Le traitement des enfants dans les pensionnats indiens marque une page sombre et honteuse de l’histoire de notre pays. En reconnaissant le passé et en sensibilisant les Canadiens à l’expérience vécue par les enfants autochtones dans ces écoles, nous nous assurons que cette page d’histoire ne sera jamais oubliée.

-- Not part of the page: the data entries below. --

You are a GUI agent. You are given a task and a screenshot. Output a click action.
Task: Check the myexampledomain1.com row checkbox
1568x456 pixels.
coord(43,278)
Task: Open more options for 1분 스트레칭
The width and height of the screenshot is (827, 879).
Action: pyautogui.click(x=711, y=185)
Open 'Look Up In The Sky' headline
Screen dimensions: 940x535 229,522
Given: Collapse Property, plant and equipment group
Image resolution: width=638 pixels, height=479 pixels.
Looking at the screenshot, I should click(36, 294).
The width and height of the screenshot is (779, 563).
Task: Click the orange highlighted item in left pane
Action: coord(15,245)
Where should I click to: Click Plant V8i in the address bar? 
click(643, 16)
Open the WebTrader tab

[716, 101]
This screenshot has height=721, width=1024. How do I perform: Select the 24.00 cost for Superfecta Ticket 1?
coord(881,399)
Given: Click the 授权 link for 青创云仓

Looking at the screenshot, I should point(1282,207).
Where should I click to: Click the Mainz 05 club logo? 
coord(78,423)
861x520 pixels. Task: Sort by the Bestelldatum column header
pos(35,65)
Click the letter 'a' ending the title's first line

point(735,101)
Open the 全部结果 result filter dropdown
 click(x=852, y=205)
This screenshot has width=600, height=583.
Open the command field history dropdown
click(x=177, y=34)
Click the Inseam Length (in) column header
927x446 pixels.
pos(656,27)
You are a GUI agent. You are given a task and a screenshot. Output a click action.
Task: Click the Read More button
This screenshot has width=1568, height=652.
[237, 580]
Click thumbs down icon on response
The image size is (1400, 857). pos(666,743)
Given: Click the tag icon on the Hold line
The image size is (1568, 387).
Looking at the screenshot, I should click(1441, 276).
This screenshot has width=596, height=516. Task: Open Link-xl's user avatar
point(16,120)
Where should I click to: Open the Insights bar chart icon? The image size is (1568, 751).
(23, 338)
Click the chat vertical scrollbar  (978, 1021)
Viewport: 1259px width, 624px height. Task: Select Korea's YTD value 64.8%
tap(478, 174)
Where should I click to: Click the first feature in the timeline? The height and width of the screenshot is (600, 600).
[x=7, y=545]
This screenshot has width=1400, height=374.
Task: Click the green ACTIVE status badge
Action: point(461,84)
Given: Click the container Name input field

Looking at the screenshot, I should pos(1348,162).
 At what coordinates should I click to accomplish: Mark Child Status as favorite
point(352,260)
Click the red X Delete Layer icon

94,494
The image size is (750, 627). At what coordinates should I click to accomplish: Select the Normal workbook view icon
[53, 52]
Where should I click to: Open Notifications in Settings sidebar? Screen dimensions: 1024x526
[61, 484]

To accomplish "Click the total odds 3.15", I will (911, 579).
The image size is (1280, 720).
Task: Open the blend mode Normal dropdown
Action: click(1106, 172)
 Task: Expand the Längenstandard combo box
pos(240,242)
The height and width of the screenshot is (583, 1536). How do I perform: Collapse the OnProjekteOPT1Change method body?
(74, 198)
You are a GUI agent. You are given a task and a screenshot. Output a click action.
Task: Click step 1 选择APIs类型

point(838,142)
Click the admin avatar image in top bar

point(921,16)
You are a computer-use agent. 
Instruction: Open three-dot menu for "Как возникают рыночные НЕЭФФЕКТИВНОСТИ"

Au début du XXe siècle, la Moravian Mission et l’International Grenfell Association, en collaboration avec la province de Terre-Neuve-et-Labrador, ont mis sur pied des écoles et des pensionnats pour les enfants autochtones. Leur objectif énoncé était d’éduquer les enfants des nations innues, inuites et nunatukavut en provenance des collectivités de Black Tickle, Cartwright, Davis Inlet, Goose Bay, Hebron, Hopedale, Makkovik, Nain, Natuashish, Northwest River, Nutak, Postville, Rigolet, Sheshatshiu et d’autres régions de Terre-Neuve-et-Labrador. Nous savons toutefois que l’expérience vécue par les enfants autochtones dans ces pensionnats les a isolés de leur collectivité, de leur famille, de leurs traditions et de leur culture. Ces pensionnats ont été exploités avec le soutien du Canada de 1949 à 1980, année de la fermeture de la dernière école.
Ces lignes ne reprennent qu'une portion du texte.